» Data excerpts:
Start of Block
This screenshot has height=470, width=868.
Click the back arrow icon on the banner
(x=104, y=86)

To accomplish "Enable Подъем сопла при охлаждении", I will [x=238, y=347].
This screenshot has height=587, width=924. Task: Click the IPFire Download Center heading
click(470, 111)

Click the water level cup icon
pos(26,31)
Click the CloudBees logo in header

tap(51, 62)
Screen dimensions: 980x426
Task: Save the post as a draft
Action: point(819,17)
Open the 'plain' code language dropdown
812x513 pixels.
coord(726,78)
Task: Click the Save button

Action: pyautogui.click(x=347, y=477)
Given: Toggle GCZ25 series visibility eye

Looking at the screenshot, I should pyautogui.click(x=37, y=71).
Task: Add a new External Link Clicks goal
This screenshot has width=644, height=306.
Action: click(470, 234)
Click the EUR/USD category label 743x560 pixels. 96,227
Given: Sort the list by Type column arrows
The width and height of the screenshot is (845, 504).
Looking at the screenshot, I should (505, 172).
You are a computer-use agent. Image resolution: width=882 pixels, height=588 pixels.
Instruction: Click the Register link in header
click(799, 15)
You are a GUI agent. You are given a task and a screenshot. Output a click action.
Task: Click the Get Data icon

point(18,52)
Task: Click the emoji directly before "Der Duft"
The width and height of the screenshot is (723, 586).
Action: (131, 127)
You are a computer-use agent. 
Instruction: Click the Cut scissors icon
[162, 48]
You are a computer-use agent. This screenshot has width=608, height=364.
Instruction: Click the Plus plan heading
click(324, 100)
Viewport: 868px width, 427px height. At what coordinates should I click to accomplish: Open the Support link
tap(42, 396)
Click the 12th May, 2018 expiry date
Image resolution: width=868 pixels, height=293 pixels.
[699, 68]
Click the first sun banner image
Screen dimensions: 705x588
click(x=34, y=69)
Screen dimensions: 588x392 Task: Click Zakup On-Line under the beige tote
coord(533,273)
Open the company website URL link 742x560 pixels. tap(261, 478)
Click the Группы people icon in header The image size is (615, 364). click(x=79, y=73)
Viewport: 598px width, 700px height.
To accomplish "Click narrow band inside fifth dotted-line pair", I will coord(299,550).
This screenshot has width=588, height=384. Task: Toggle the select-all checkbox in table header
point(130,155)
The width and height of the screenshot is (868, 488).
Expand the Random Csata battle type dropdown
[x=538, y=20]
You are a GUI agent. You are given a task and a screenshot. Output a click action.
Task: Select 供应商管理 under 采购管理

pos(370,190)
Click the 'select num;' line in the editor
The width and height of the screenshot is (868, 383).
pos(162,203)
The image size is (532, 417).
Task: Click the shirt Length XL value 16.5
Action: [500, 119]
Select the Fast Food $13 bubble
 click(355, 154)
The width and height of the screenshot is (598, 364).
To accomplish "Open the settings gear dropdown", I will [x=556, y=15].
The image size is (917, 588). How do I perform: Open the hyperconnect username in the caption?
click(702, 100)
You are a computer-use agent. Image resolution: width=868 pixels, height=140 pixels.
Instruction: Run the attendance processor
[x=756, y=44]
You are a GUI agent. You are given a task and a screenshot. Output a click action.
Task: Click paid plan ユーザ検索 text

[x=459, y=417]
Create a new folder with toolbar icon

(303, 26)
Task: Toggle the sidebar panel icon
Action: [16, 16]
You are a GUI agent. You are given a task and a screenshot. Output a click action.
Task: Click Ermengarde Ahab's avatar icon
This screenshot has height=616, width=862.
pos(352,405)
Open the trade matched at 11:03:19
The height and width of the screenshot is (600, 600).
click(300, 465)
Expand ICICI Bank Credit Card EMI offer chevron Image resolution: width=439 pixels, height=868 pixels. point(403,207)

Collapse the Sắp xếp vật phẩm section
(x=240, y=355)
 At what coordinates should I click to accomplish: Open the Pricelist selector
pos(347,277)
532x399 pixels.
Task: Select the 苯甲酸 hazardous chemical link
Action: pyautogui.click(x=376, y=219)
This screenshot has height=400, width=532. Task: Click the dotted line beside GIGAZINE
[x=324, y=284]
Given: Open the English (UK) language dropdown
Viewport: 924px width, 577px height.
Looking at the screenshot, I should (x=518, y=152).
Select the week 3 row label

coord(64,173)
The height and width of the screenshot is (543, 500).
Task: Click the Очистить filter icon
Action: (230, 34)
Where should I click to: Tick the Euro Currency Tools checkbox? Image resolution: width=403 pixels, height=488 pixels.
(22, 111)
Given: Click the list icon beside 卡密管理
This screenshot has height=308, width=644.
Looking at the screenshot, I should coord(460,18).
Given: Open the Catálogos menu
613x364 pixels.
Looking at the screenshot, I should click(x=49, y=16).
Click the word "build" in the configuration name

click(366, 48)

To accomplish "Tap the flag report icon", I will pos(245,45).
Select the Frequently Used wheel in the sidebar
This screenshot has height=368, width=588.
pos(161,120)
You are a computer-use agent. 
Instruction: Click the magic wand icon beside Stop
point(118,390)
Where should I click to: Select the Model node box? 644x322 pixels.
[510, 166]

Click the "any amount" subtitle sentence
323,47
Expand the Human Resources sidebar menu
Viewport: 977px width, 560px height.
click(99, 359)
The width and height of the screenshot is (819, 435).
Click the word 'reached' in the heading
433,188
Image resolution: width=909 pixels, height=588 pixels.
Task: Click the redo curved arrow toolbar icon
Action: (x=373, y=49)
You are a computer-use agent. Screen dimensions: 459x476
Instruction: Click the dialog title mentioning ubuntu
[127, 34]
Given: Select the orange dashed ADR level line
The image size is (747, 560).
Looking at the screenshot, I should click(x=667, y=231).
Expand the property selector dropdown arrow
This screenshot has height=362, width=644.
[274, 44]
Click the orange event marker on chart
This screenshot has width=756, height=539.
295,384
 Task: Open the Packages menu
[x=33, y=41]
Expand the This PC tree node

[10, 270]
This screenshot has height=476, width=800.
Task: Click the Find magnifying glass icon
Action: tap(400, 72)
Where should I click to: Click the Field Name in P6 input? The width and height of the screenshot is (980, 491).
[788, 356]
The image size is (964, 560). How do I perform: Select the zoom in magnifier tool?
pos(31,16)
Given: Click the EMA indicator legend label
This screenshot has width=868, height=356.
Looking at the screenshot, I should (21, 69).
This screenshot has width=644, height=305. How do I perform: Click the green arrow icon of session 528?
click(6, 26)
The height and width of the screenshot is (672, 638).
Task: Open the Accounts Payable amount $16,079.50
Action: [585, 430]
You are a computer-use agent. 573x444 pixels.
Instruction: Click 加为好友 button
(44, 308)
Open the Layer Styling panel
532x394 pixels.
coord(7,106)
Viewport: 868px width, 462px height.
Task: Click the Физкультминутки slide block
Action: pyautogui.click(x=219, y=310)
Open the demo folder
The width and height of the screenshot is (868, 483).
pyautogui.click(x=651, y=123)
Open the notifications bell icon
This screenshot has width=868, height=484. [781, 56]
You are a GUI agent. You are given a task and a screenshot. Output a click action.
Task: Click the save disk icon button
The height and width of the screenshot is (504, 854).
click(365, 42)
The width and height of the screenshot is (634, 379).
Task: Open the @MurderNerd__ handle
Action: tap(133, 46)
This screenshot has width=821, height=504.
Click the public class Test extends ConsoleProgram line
End of Block
» Exercise instructions:
Above are some records. Copy each of their lines that holds the string "computer".

» Solution to the problem:
You are a computer-use agent. Image resolution: width=882 pixels, height=588 pixels.
You are a computer-use agent. 
You are a computer-use agent. This screenshot has width=608, height=364.
You are a computer-use agent. Image resolution: width=868 pixels, height=140 pixels.
You are a computer-use agent. 
You are a computer-use agent. Screen dimensions: 459x476
You are a computer-use agent. 573x444 pixels.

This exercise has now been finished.